__課題__:
文書抜粋によると、淀川長治さんは何によって人気者になったのか。1〜3文で説明せよ。

__文書抜粋__:
わくわく CINEMA PARADISE 映画評論家・高澤瑛一のシネマ・エッセイ

半世紀余りの映画体験をふまえて、映画の新作や名作について硬派のエッセイをお届けいたします。

雑誌「ロードショー」と淀川長治さんのこと

2009-02-13 18:13:22 | 懐かしい思い出

Img034 昨年11月に休刊になった映画雑誌「ロードショー」に、フリーの編集者として創刊から最終号まで37年間在籍しました。その間、一番印象に残っているのは、連載原稿をお願いしていた映画評論家の故淀川長治さんに、20数年間にわたってお付き合いいただいたことです。淀川さんは、NET(現テレビ朝日)の「日曜洋画劇場」などの解説を担当、番組の最後に手をにぎにぎしながら「サヨナラ、サヨナラ、サヨナラ!」と挨拶することで人気者になった人。映画の伝道師、映画の語り部、人生の案内人として有名でした。

__提供データ__:
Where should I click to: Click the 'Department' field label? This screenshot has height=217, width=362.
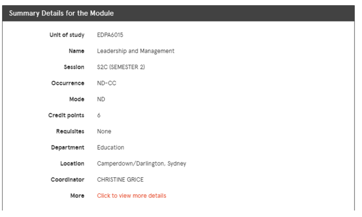click(68, 147)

__解答__:
淀川長治さんは、NET（現テレビ朝日）の「日曜洋画劇場」などの解説を担当していた。番組の最後に手をにぎにぎしながら「サヨナラ、サヨナラ、サヨナラ!」と挨拶したことで人気者になった。